梁净词闻言,不禁笑了起来,像是纠结的谜总算破了案,但真相令人大跌眼镜。他说话声音挺散漫的,一副对此浑不在意的姿态,慢慢悠悠:“听见好的你就高兴高兴,不好的就当他是一江湖骗子,算命本来就是图一乐,犯得着为这个伤心?”
姜迎灯说:“可是人家说她算得很准的。”
他说:“不这么说怎么赚你钱?”
她神色恍然,半天才慢慢抽开一个温水的笑:“嗯,你说的也是。”
她回忆了一下,苦恼道:“哎,还花了我五十大洋呢,拿人钱也不知道说点中听的,什么人呐。”
梁净词笑深了,无奈又宠溺地说她:“真是小孩子。”
就这样听一听他的声音,听一听他的劝说,她都会觉得安心许多。姜迎灯心事重重的面色缓缓温和下来一些,她问:“不过,你怎么知道我在伤心啊?”

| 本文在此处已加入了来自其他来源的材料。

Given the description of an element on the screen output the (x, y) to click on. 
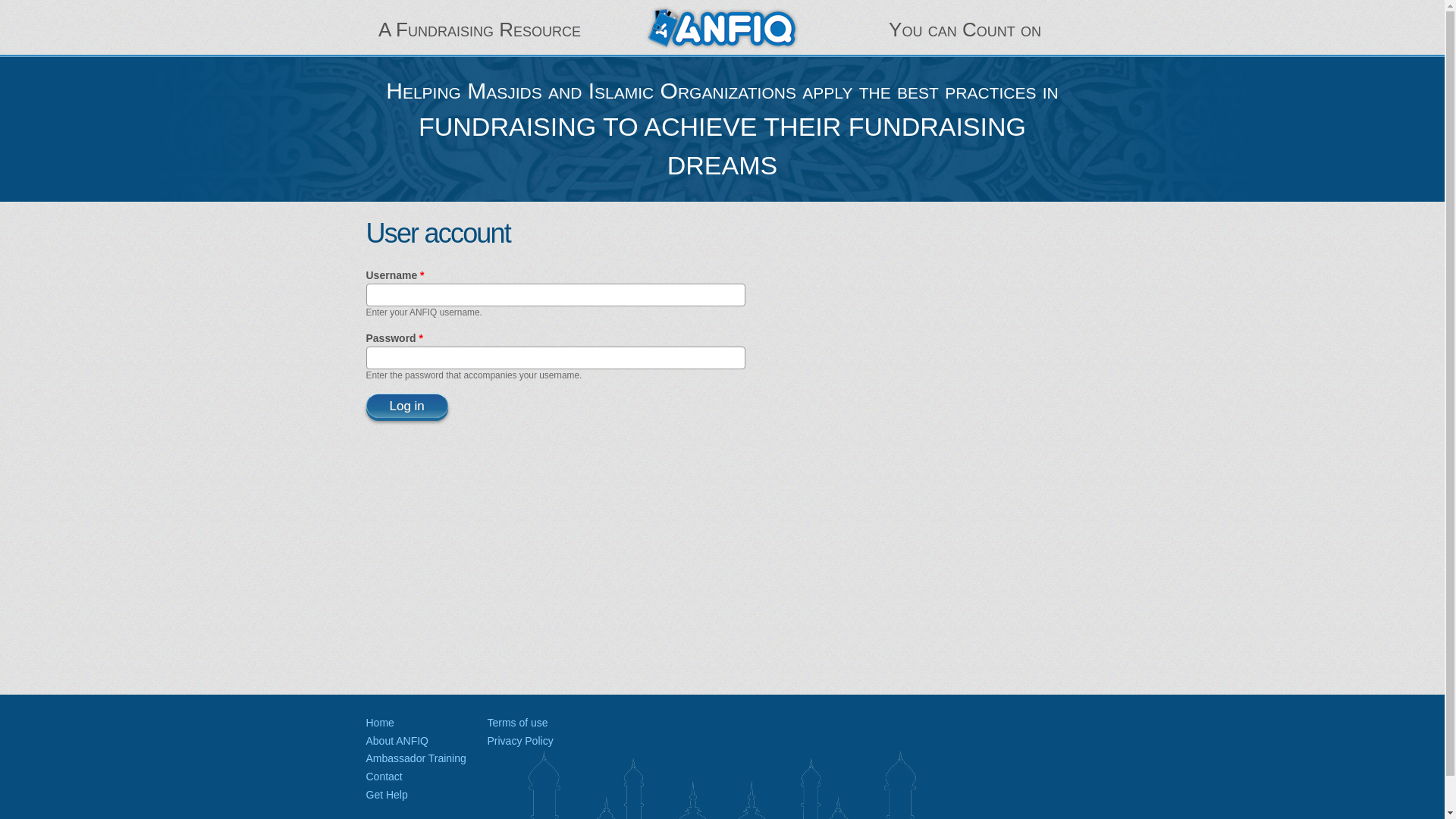
Log in (405, 405)
Ambassador Training (415, 758)
Privacy Policy (519, 740)
Skip to main content (691, 1)
About ANFIQ (396, 740)
Log in (405, 405)
Contact (383, 776)
Terms of use (516, 722)
Home (379, 722)
Get Help (386, 794)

梁净词说:“我是傻子么,我女朋友不开心,这能听不出来?”
“……”
过了好一会儿,不见她出声,他缓缓开口,唤她一声:“迎迎。”
“嗯?”
男人的声音很沉,彰显的像是真正真挚的心声:“知不知道,抱不到你的时候,我也会心慌。”
闻言,姜迎灯呼吸屏住,安静地等他下文。
他说着,语调挺无可奈何的:“你这姑娘,就是心里太能藏事儿,我总得猜,当然也不是每回都能猜中。”
姜迎灯不由反驳:“可是要真有你解决不了的问题,跟你说了不也是给你徒添烦恼吗?”
梁净词说:“解决不了也得解决,做你的哥哥,你的男朋友,这就是我的责任。”
“这怎么会是你的责任啊?当然不是。”
他斩钉截铁道:“这当然是。”
“……”姜迎灯沉默下来。
“没本事照顾好你的话,你觉得我当初是拿什么去答应的姜老师?
“如果我年轻个五六岁跟你谈恋爱,还不够懂事,还不够成熟,兴许相互之间还得磨合磨合。但是现在,我不至于让你为我迁就和妥协。

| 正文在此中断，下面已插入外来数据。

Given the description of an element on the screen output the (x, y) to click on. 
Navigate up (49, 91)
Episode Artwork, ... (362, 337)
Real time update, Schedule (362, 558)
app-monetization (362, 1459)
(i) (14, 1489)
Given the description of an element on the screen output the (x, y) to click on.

“要是你有任何的不开心,就违背了我对这段感情的期许,完全是我的过失。”
姜迎灯说:“但是在你的世界里,你也有你的规则,你的规矩。如果――”
梁净词打断她:“你怎么知道,我不会为你打破规则呢?”
他讲话声音仍然那样平缓沉稳,没有丝毫的起伏,只是在淡淡地表述自己的想法。
姜迎灯为这一句话沉默了一阵,想问问他,这是行之有效的吗?但她捏着手机好半天,终于还是没把这迂回的想法问到嘴边。
有不有效都不那么重要,能够等来一句态度坚定的承诺,26岁的梁净词能够为资历尚浅的她撑起一些东西,让打湿她身体的风雨一再变少,这段关系在她心里也算是圆满过了。
最终,他还是猜测到一点什么,压着声对她说:“关于梁家的事,如果还有人找你说三道四,你只管回避就行。”
梁净词平静地告诉她:“不要想着对抗,这么多年,我都没有对抗得了什么,也不必太悲观,我们从来不需要任何人的体谅和理解。”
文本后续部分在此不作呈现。